The funda behind the title "Half Past Dead" is that Steven Seagal in one of the opening scenes takes seven bullets in his chest and is officially declared dead. He is supposed to be dead for about 20 minutes and then a bunch of medical birdies revive him. I bet if they had revealed to him what absolutely hideous stuff he's going to go through later, he would've never made any sort of attempt to live again.
Steven Seagal plays Sascha, a Russian immigrant who's an undercover FBI agent. He's gone undercover to crack down on an international car deals scandal and there he makes a lot of friends on the wrong side of the law, the most prominent among them being Nicholas (Jeffrey Rule), who's been like his brother. During one of their (Sascha's and Nicholas') routine hauls, they get busted by the FBI and are packed off to Alcatraz, an ultra modern prison just a day-and-night's swim away from the shark-infested waters off the US coast.

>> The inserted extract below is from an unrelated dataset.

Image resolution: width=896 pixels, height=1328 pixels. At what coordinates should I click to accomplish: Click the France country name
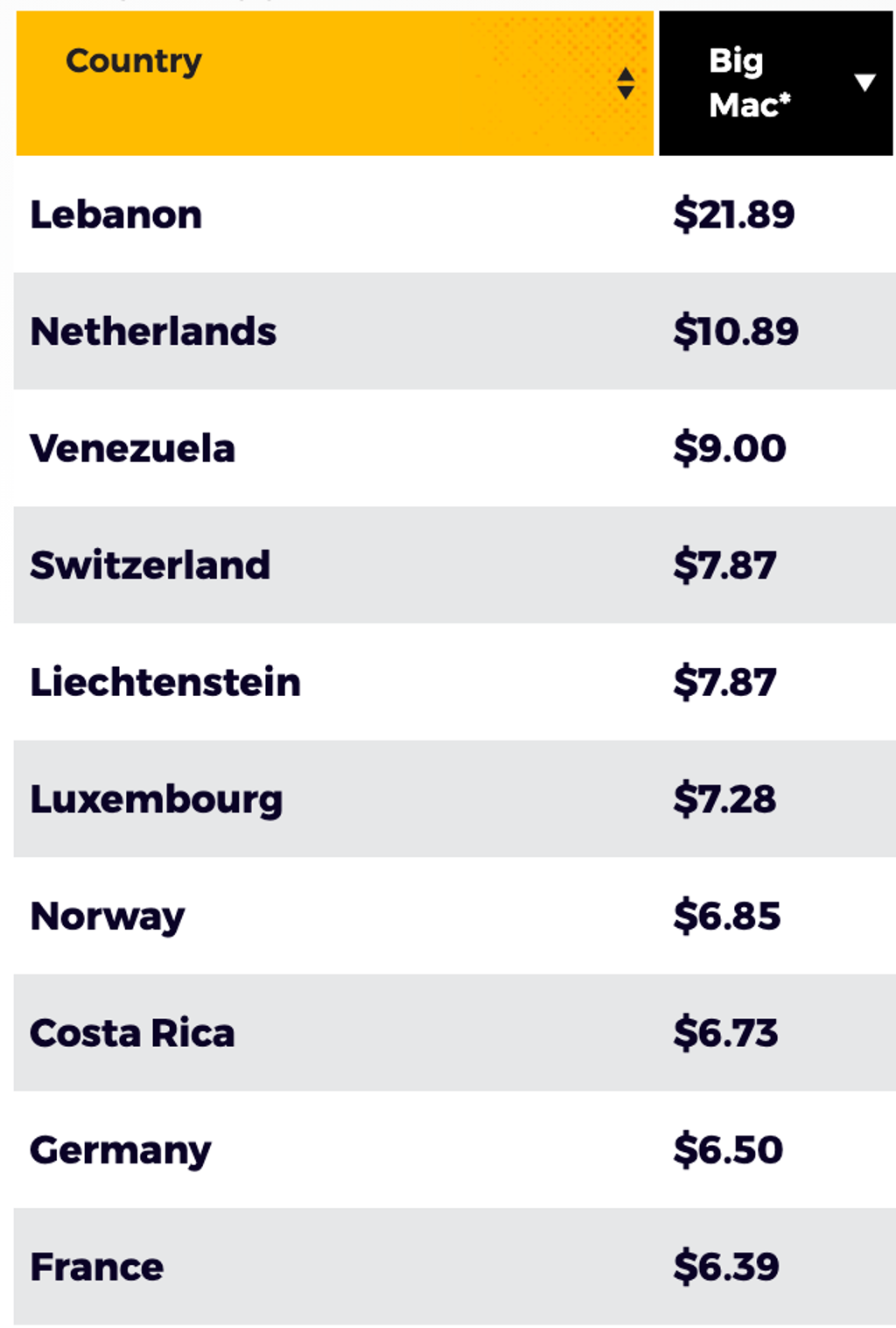tap(97, 1267)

Alcatraz is a newly commissioned state-of-the-art prison where prisoners are fitted with special implants to prevent escape. For the first time, a very notorious criminal is about to be executed here, and a gang of mercenaries aided by Donny (Morris Chestnut) swamps the place to find out where the gold treasure was hidden by the guy who's to be executed. Predictably, Sascha rallies all the prisoners, who, incredibly, oblige, and let the mercenaries' souls free from their bodies. So much for that.
Steven Seagal looks pathologically depressed all through the movie. Not that one can help looking like that too much given the movie you are in, but that adds to the miseries of the audience. Like many other movies, Half Past Dead also tries to create a chemistry between two opposite characters, and while that worked in the case of Jackie Chan and Chris Tucker in the Rush Hour series, it fails miserably between Seagal and Jeffrey. The background score, which is primarily a mish-mash of Heavy Metal and Rap, only pretends to add pace to the flick. There's hardly any dialogue in the movie - it's violence all the way.
The film is akin to blowing a loud horn on a deserted road - the driver is happy with what he did, but nobody notices and nobody cares. The only thing that would keep you awake in the comfort of an air-cooled hall is the ringing din of the machine guns - else you may consider counting the falling bodies to doze off.